In response to what SilverHubby said about Beneath Your Beautiful.
SilverHubby talked about not being beautiful on the outside. For him, the beautiful is beneath. But for me… well… I have a lot of ugly underneath the surface. And for a long time, I didn’t want to let him see it.
From the song lyrics:
You’ve carried on so long
You couldn’t stop if you tried it
You’ve built your wall so high
That no one could climb it
But I’m gonna try
I’m not going to go into details about Depression. If you or a loved one has had it, you know just how insidious and destructive it is to a person’s psyche. If you haven’t, then be very grateful. I just ask you to believe me when I say it is a very very real illness and not just the feeling of being sad. Sadness is a normal part of life, and is to be experienced along with joy and anger and love and satisfaction and all sorts of other emotions.

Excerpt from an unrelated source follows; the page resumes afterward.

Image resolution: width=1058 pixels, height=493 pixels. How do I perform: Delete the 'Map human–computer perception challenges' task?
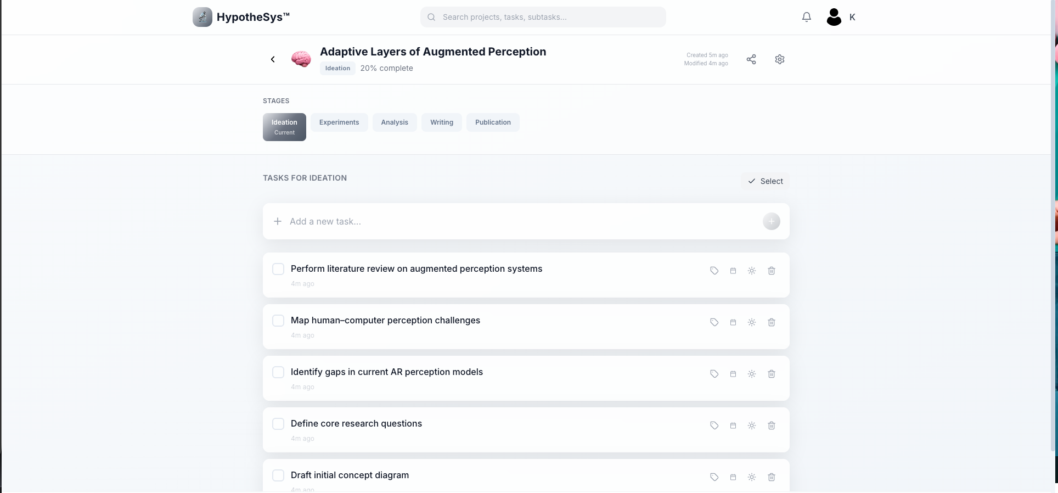click(771, 322)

Beneath my beautiful was a mess of depression, self-doubt, insecurity, rage, and all sorts of mental blocks to starting a relationship. I had times when I screamed at SilverHubby as my emotions and mood swings threw me into turmoil. At those times, I was the Beast and he the beautiful Prince. I don’t like remembering those times, but what I do remember is that he never thought less of me for being very much less than perfect on the inside. He just loved me.
I’m gonna climb on top of your ivory tower
I’ll hold your hand and you’ll, you’ll jump right out
We’ll be falling, falling
But that’s okay
Cause I’ll be right here
He still does.
Happy Valentine’s Day, to my Beast and my Prince and my best friend.